(Task goal)
When you answer, copy every line of the listing below exactly.
****************
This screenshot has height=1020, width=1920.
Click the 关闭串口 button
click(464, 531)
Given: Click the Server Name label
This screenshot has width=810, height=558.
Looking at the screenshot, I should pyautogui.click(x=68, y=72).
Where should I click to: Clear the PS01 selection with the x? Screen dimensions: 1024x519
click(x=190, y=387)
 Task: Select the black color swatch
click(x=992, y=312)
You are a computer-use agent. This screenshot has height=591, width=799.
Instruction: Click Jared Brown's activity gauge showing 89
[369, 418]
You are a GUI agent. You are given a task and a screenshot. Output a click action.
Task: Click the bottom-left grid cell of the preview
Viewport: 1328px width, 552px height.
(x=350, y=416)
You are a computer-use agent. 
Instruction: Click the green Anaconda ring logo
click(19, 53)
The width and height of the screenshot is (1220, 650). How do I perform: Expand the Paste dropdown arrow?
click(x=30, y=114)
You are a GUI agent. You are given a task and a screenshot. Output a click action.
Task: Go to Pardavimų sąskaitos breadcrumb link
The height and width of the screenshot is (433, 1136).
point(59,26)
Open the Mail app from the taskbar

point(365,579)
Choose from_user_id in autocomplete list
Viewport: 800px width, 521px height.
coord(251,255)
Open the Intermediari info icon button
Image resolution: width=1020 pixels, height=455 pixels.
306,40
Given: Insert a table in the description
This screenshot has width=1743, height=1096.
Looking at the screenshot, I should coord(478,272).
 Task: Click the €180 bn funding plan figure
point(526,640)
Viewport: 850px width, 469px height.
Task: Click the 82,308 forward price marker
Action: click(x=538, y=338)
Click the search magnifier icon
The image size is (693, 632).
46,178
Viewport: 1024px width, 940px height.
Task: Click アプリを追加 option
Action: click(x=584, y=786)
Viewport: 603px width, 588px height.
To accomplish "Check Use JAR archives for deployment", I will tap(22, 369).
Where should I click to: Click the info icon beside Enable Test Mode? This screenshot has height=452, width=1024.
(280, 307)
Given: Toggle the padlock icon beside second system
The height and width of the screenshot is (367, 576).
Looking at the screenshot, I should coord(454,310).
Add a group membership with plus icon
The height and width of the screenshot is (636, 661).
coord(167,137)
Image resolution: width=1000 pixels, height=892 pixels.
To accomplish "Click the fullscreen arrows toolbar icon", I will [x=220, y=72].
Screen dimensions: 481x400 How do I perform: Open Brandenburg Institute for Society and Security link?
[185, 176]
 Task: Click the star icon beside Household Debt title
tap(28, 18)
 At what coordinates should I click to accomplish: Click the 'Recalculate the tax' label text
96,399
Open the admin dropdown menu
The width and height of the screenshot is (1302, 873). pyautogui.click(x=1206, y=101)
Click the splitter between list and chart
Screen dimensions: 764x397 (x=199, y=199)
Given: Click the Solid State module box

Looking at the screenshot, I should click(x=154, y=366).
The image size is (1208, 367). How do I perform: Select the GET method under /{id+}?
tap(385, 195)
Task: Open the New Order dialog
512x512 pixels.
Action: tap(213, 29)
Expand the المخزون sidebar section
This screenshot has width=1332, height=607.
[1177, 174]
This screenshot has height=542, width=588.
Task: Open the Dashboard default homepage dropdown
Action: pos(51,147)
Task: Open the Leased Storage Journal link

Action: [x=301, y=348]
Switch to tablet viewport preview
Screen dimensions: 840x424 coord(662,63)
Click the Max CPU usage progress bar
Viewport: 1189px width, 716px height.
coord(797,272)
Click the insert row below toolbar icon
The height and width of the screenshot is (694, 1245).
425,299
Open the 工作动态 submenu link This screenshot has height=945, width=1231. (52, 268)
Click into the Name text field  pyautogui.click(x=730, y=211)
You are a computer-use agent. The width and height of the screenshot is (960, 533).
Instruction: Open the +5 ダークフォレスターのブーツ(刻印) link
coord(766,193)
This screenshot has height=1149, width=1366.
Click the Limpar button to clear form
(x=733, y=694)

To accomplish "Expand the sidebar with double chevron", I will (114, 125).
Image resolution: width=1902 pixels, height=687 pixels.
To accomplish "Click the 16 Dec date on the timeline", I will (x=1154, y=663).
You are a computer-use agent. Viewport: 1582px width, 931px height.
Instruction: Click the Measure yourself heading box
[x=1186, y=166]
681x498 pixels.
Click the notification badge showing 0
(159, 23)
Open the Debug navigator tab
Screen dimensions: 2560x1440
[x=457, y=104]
****************
(Solution)
This screenshot has height=1020, width=1920.
Click the 关闭串口 button
click(464, 531)
Given: Click the Server Name label
This screenshot has width=810, height=558.
Looking at the screenshot, I should pyautogui.click(x=68, y=72).
Where should I click to: Clear the PS01 selection with the x? Screen dimensions: 1024x519
click(x=190, y=387)
 Task: Select the black color swatch
click(x=992, y=312)
You are a computer-use agent. This screenshot has height=591, width=799.
Instruction: Click Jared Brown's activity gauge showing 89
[369, 418]
You are a GUI agent. You are given a task and a screenshot. Output a click action.
Task: Click the bottom-left grid cell of the preview
Viewport: 1328px width, 552px height.
(x=350, y=416)
You are a computer-use agent. 
Instruction: Click the green Anaconda ring logo
click(19, 53)
The width and height of the screenshot is (1220, 650). How do I perform: Expand the Paste dropdown arrow?
click(x=30, y=114)
You are a GUI agent. You are given a task and a screenshot. Output a click action.
Task: Go to Pardavimų sąskaitos breadcrumb link
The height and width of the screenshot is (433, 1136).
point(59,26)
Open the Mail app from the taskbar

point(365,579)
Choose from_user_id in autocomplete list
Viewport: 800px width, 521px height.
coord(251,255)
Open the Intermediari info icon button
Image resolution: width=1020 pixels, height=455 pixels.
306,40
Given: Insert a table in the description
This screenshot has width=1743, height=1096.
Looking at the screenshot, I should coord(478,272).
 Task: Click the €180 bn funding plan figure
point(526,640)
Viewport: 850px width, 469px height.
Task: Click the 82,308 forward price marker
Action: click(x=538, y=338)
Click the search magnifier icon
The image size is (693, 632).
46,178
Viewport: 1024px width, 940px height.
Task: Click アプリを追加 option
Action: click(x=584, y=786)
Viewport: 603px width, 588px height.
To accomplish "Check Use JAR archives for deployment", I will tap(22, 369).
Where should I click to: Click the info icon beside Enable Test Mode? This screenshot has height=452, width=1024.
(280, 307)
Given: Toggle the padlock icon beside second system
The height and width of the screenshot is (367, 576).
Looking at the screenshot, I should coord(454,310).
Add a group membership with plus icon
The height and width of the screenshot is (636, 661).
coord(167,137)
Image resolution: width=1000 pixels, height=892 pixels.
To accomplish "Click the fullscreen arrows toolbar icon", I will [x=220, y=72].
Screen dimensions: 481x400 How do I perform: Open Brandenburg Institute for Society and Security link?
[185, 176]
 Task: Click the star icon beside Household Debt title
tap(28, 18)
 At what coordinates should I click to accomplish: Click the 'Recalculate the tax' label text
96,399
Open the admin dropdown menu
The width and height of the screenshot is (1302, 873). pyautogui.click(x=1206, y=101)
Click the splitter between list and chart
Screen dimensions: 764x397 (x=199, y=199)
Given: Click the Solid State module box

Looking at the screenshot, I should click(x=154, y=366).
The image size is (1208, 367). How do I perform: Select the GET method under /{id+}?
tap(385, 195)
Task: Open the New Order dialog
512x512 pixels.
Action: tap(213, 29)
Expand the المخزون sidebar section
This screenshot has width=1332, height=607.
[1177, 174]
This screenshot has height=542, width=588.
Task: Open the Dashboard default homepage dropdown
Action: pos(51,147)
Task: Open the Leased Storage Journal link

Action: [x=301, y=348]
Switch to tablet viewport preview
Screen dimensions: 840x424 coord(662,63)
Click the Max CPU usage progress bar
Viewport: 1189px width, 716px height.
coord(797,272)
Click the insert row below toolbar icon
The height and width of the screenshot is (694, 1245).
425,299
Open the 工作动态 submenu link This screenshot has height=945, width=1231. (52, 268)
Click into the Name text field  pyautogui.click(x=730, y=211)
You are a computer-use agent. The width and height of the screenshot is (960, 533).
Instruction: Open the +5 ダークフォレスターのブーツ(刻印) link
coord(766,193)
This screenshot has height=1149, width=1366.
Click the Limpar button to clear form
(x=733, y=694)

To accomplish "Expand the sidebar with double chevron", I will (114, 125).
Image resolution: width=1902 pixels, height=687 pixels.
To accomplish "Click the 16 Dec date on the timeline", I will (x=1154, y=663).
You are a computer-use agent. Viewport: 1582px width, 931px height.
Instruction: Click the Measure yourself heading box
[x=1186, y=166]
681x498 pixels.
Click the notification badge showing 0
(159, 23)
Open the Debug navigator tab
Screen dimensions: 2560x1440
[x=457, y=104]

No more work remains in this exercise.